In December, Union Major General Nathaniel Banks arrived in New Orleans with his 30,000-man Department of the Gulf.  Banks had earned his rank because of his political connections rather than military talent.  The commander was hesitant to attack the heavily guarded fort up the river and spent months in preparation.  He was finally prompted to act when he heard some of his troops would soon be sent to aid Grant in his Vicksburg campaign.

 

 

 

 

 

 

Banks’ plan was to divide his army into two groups and attack Port Hudson from different directions.  Three divisions approached from the northwest, while two advanced from the south.  By the evening of May 22, 1863, Union forces had arrived and were encamped around the four-and-a-half-mile Confederate fortifications. 

 

 

 

 

 

 

 

 

 

Banks believed he could easily overpower the Confederate force of 7,500.  His intent was to force a quick surrender, then join Grant in his Vicksburg campaign.  The night before the attack, Banks met with his generals and ordered a simultaneous assault from four groups.  He did not set a specific time to begin the attack, instead telling them to “commence at the earliest hour practicable.”

The attack began at dawn on May 27.  The US Navy bombarded the fort from the river, while artillery fired from the Union encampment.  Charges began to the north, but Union troops were stopped by crossfire from three Confederate fortifications.  With regiments unable to move, the 1st and 3rd Louisiana Native Guards were called upon to assist.  Made up of free black men and former slaves, this attack marked the first time African Americans saw combat.  They fought with courage but were forced to retreat.  The fighting in the northern part of the fortress ended by noon.  Through the remainder of the day, the Confederates repulsed the Union Army’s uncoordinated attacks.
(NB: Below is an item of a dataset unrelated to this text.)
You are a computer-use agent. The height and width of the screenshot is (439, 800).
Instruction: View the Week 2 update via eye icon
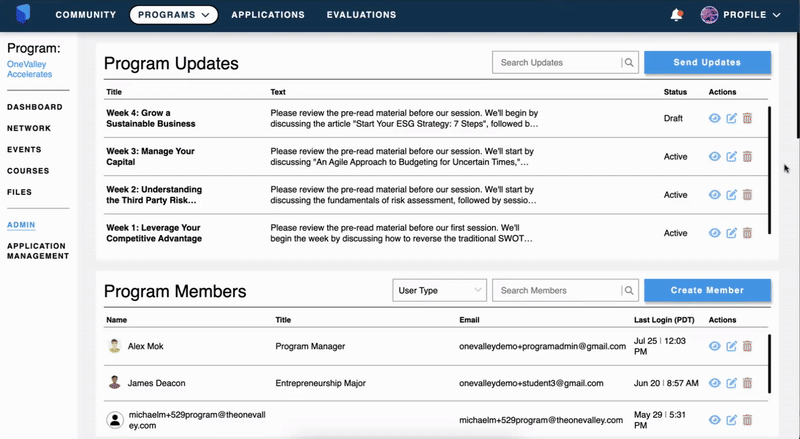(714, 195)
The lack of success and high casualty rate convinced Banks he needed to plan for a siege.  He ordered his men to begin digging trenches, allowing his army to get closer to the enemy.  When reinforcements arrived in early June, Banks decided to make another attempt at forcing the Rebels to surrender.  After bombarding the fort on June 13, the commander demanded surrender, but Gardner refused.  The next day, the Union troops attacked the fort, resulting in more casualties.  As the heat of the Louisiana summer intensified, both sides remained active.  On the Federal side, tunnels were dug under Confederate fortifications.  The mines were filled with gunpowder and readied to ignite on July 9. 

 

 

 

 

 

 

 

 

Conditions inside the fort worsened.  The men had been cut off from all outside supplies and were running low on ammunition and food.  They collected spent ammunition to melt down and reuse.  The soldiers were forced to eat mules and rats to stay alive and were also subjected to constant bombardment and sniper fire.  Their numbers were diminishing quickly because of disease, starvation, and desertion.  When Commander Gardner learned of the surrender of Vicksburg, he realized the situation was hopeless.  On July 9, the Confederate troops turned the fort over to Union hands, ending the longest siege in American military history.

 

 

 

 

 

 

 

The mighty Mississippi River was now under Union control.  The Confederacy was cut in two, severing communications and supply routes from the West.  Trade was restored for the Northern states.  Their goods could once again be transported down the river and to East Coast and foreign markets.  As President Lincoln announced, “The Father of Waters again goes unvexed to the sea.”

The use of Black regiments proved their bravery in battle.  One captain wrote, “We shall shortly have a splendid army of thousands of [black troops].”  By the end of the Civil War, nearly 200,000 African Americans had served in the Union Army.